Pour poser le contexte du présent thème, il est bon de savoir que s’il y a permission, c’est qu’à un moment donné il y a eu interdiction. Et cette ou ces interdictions sont la plupart du temps issues de notre enfance, en fonction de certains messages parentaux récurrents venant poser (de manière inconsciente la plupart du temps) des limites ou des interdictions sur différents sujets : sur ce que nous sommes, ce que nous faisons, ce que nous pensons, ce que nous éprouvons, ce que nous ressentons, etc. Et plus le temps passe, plus nous nous approprions ces interdictions et finissons par croire qu’elles sont générées par notre propre volonté.

Du coup, une fois arrivé à l’âge adulte, on se traine des casseroles qui ne nous appartiennent pas vraiment… mais qui font un sacré boucan quand on essaye d’avancer sur le chemin de notre épanouissement.

L’idée des permissions est donc de détacher les casseroles pour avancer un peu plus au calme et surtout de manière plus légère.
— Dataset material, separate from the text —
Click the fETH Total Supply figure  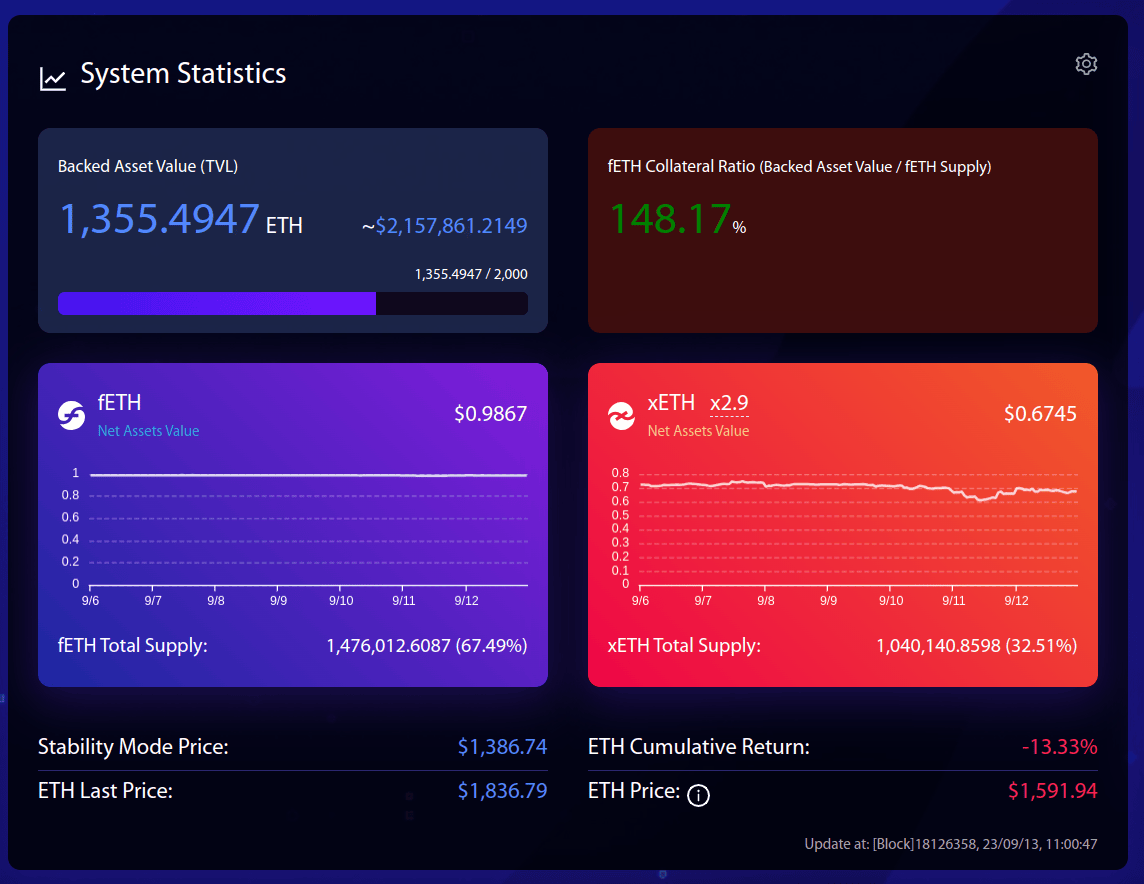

Ces douze permissions que je vous propose aujourd’hui sont issues du courant de l’Analyse Transactionnelle; une approche à laquelle je suis sensible compte tenu de son orientation très relationnelle.
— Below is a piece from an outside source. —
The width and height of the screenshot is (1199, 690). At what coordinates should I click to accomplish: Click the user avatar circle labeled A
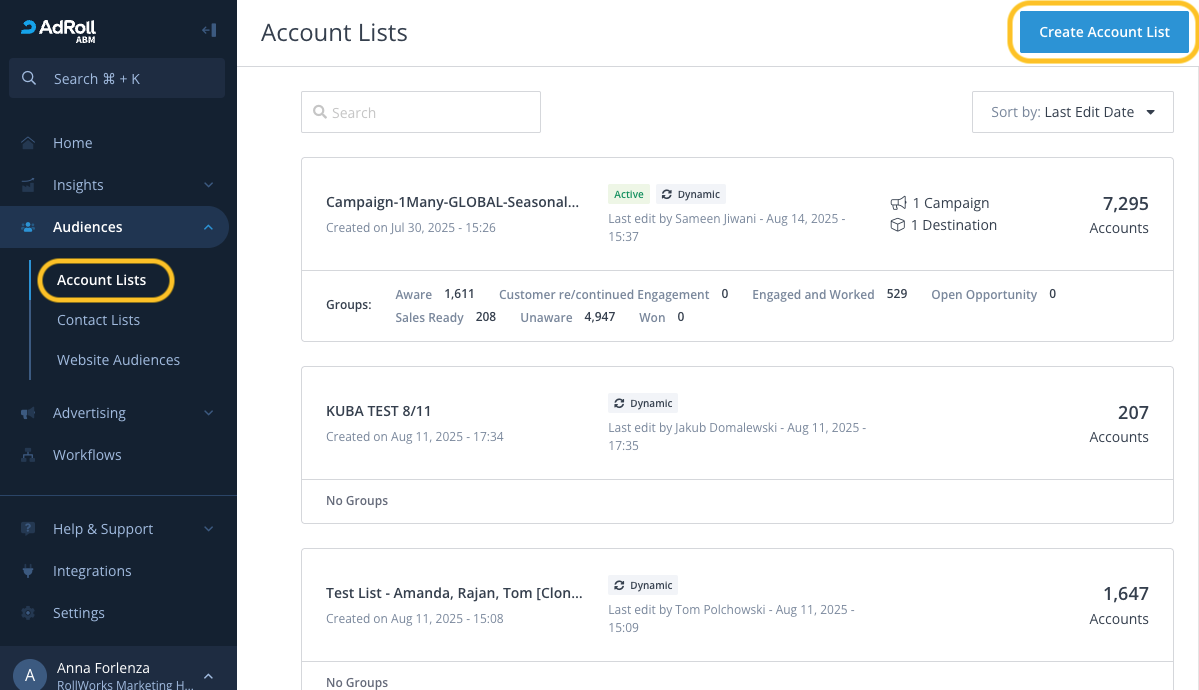(x=29, y=676)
Top 12 des permissions que vous pouvez vous accorder à compter d’aujourd’hui

  • Je me donne la permission d’éprouver des émotions et ressentir des choses dans mon corps

Pour faire un lien direct avec le dernier billet, commençons par cette permission très centrée sur le corps. Chez certaines personnes, les émotions et à fortiori les ressentis sont des sujets tabous. Elles n’ont pas “appris” à composer avec ce qu’elles ressentent. Du coup, c’est compliqué pour elles au quotidien. En effet, les émotions faisant partie de notre condition d’être humain, nous y sommes constamment exposées. Les refouler c’est comme si vous mettiez un chiffon sur une alarme incendie pour éviter qu’elle ne fasse trop de bruit quand il y a le feu.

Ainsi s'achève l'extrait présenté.